The turning point came with a delegation of residents to the council, which included the late Brian Woodrow, who would go onto become a councillor, and local activist Ricki de Freitas. The council agreed to drop its plans, signalling that it would like to see part of the site used for housing. However, it did not have the money to take the idea forward, leaving campaigners to come up with their own proposals. “We drew up a questionnaire and held many meetings in local schools, community centres and the local shopping centre to find out what people really wanted. This ranged from immediate short-term use to more longer-term proposals, which included a health centre. Initially the focus would be on landscaping and gardens.”

It was decided to name the project after the Calthorpe Estate, which during the 19th century owned and developed much of the neighbourhood. “As soon as we moved onto the site, it was open to the public. We grassed a piece of land and got people in to plant bulbs,” continues Annika, who became the project’s first director.  “We set up an under-fives playgroup in a second-hand Portakabin and created a makeshift football pitch. Then we embraced the Bengali community in its early days by setting up English classes for women. Once the main building was opened in 1990 we were able to have many more activities. It just grew organically – we responded to what people wanted and what we were able to offer.”

Now known as the Calthorpe Community Garden, it is often described as an urban oasis with a reputation over the years for its imaginative programme of activities for adults and children and hosting big-scale events like the Latin American Festival. When it started out it benefited from the largesse of Camden Council and, in its dying days, the Greater London Council. Today, like all community ventures, it faces an ever-shrinking budget and reduced staff. In 2011, it survived the withdrawal of core town hall funding and the threat of seeing part of its site being annexed for housing. More recently it has faced the disruption and loss of income from the construction of a research centre by University College Hospital on the site of the Eastman Dental Hospital next door, though it has been compensated for this.
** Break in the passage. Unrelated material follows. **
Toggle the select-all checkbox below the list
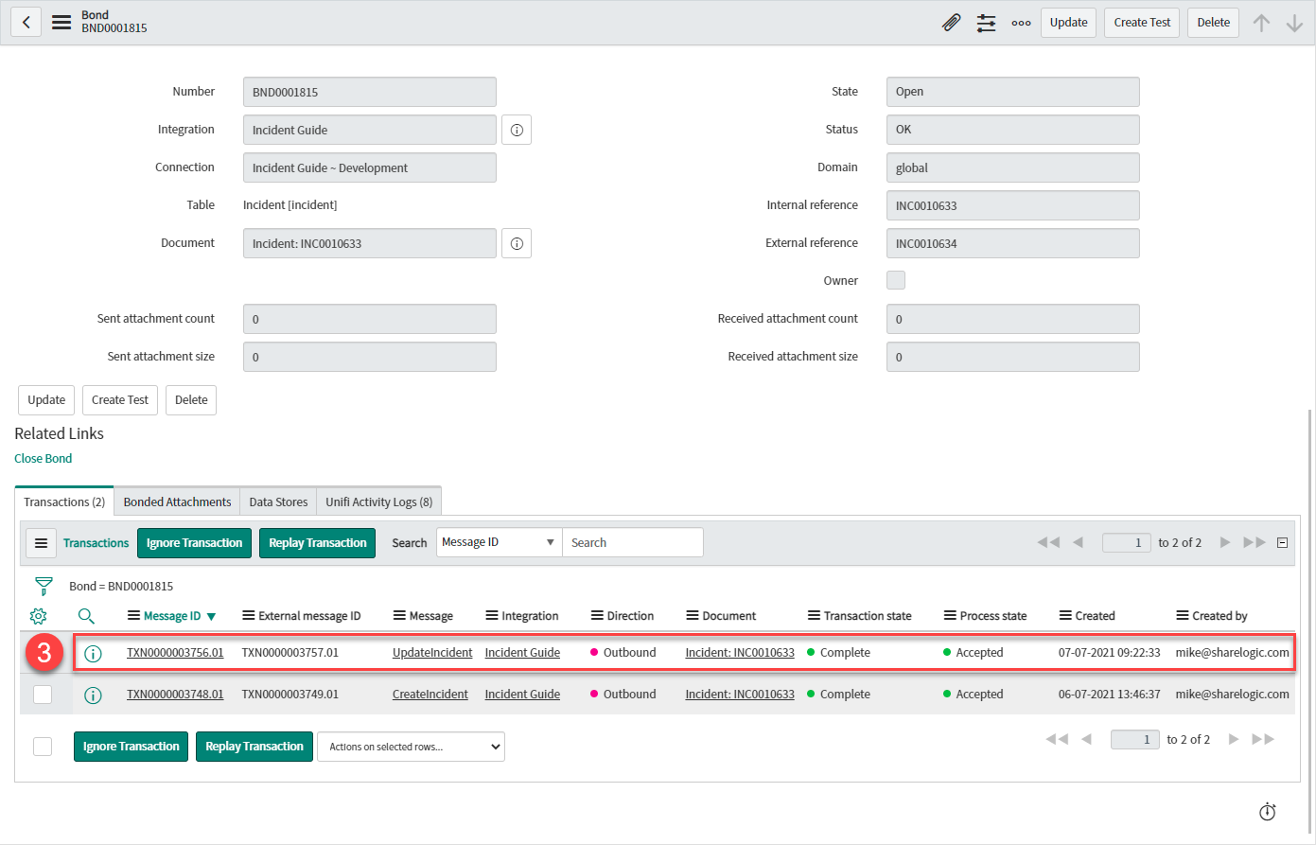Image resolution: width=1316 pixels, height=845 pixels. tap(43, 747)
Yet the project continues to be propelled along by the same energy that first gave birth to it 40 years ago. “Calthorpe has never stopped,” declares Annika, now retired as a trustee but keeping a close eye on things. “It has kept on looking at ways of generating its own income and putting into practice the principle it began with, which is building from the bottom up rather than top down. It’s a community space that people feel a part of, whatever their age, and that is why we want to record their memories of it.”